Workplace benefits—such as parental leave, sick leave, and flexible work arrangements—are increasingly being recognized as important determinants of differences in labor supply behavior, education and occupation choice, inequality in wages, and gender disparities in labor market outcomes. Researchers have argued that the failure of the United States to keep pace in providing more generous workplace benefits accounts for 29 percent of the decline in the nation’s labor force participation rate for women relative to that of other high-income countries in the Organisation for Economic Co-operation and Development (OECD). In this post, using novel data from a special module of the Federal Reserve Bank of New York’s Survey of Consumer Expectations (SCE) fielded in May 2015 and May 2016, we document the labor market prevalence of workplace benefits, analyze workers’ preferences for them, and discuss their impact on labor supply.
Access to Benefits
The results from the SCE—released through the New York Fed’s Center for Microeconomic Data—demonstrate that 75 percent of employed respondents have access to parental leave, 80 percent have access to sick leave, and 42 percent have access to flexible work arrangements. These findings are comparable to the results from the American Time Use Survey. Moreover, the SCE results show that the prevalence of benefits differs significantly for full-time and part-time workers. While 86 percent of full-time workers have access to parental leave, only 59 percent of part-time workers have such access. Part of this heterogeneity might stem from the specifics of the Family and Medical Leave Act (FMLA), which guarantees twelve weeks of unpaid leave for adoption, birth, and illness to workers covered by the law. Part-time workers who worked less than 1,250 hours in the last twelve months are not covered.

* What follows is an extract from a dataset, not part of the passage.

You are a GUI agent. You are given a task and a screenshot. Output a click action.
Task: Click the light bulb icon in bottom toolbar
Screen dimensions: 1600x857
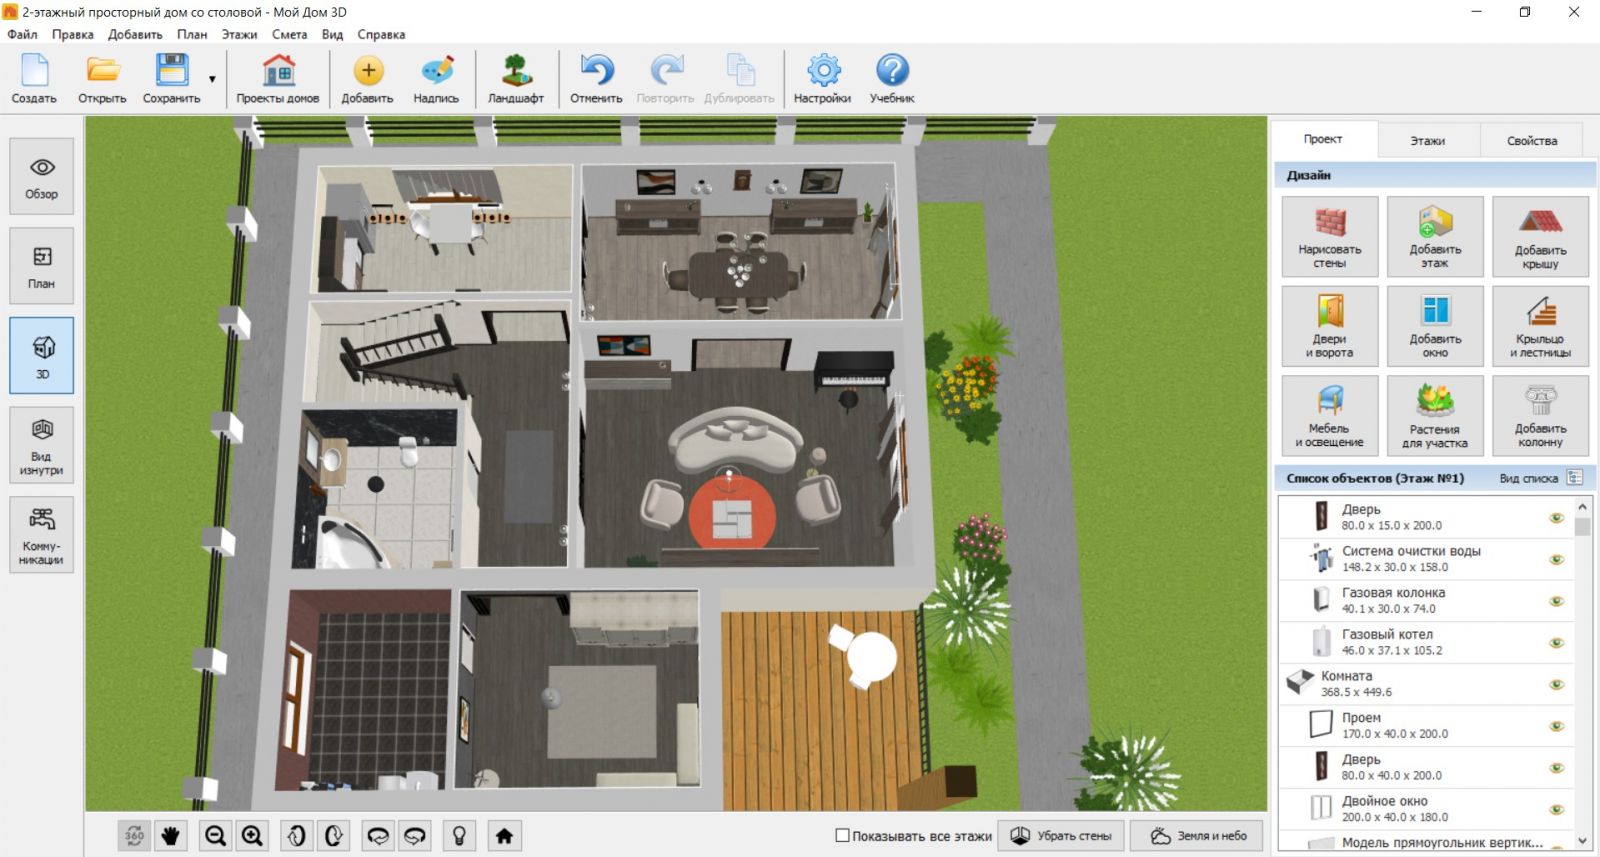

The prevalence of parental leave also differs across other subgroups in the sample (see chart below). Although there is no significant difference in access between men and women, there is substantial heterogeneity based on income level and economic sector. Sick leave and flexible work arrangements (flex work) display similar patterns.
When we look at the average duration of a benefit among those who have access to that benefit, we observe the same trends as in the prevalence margin, except for the length of flex work hours per week. Even though the prevalence of flex work is greater for workers with higher income or government jobs, non-government employees have longer flex work hours per week.
These results indicate that access to workplace benefits is not universal. Moreover, even when workers have access to these benefits, there is no guarantee of complete take-up. To shed light on this phenomenon, the SCE asks currently employed respondents why they might choose to forgo parental or medical leave. Fifty-two percent of the respondents cite financial constraints, making this the most common reason for not taking leave, while 39 percent of respondents point to career concerns. A higher proportion of women than men, and a higher proportion of lower-income workers than higher-income workers, cite these reasons.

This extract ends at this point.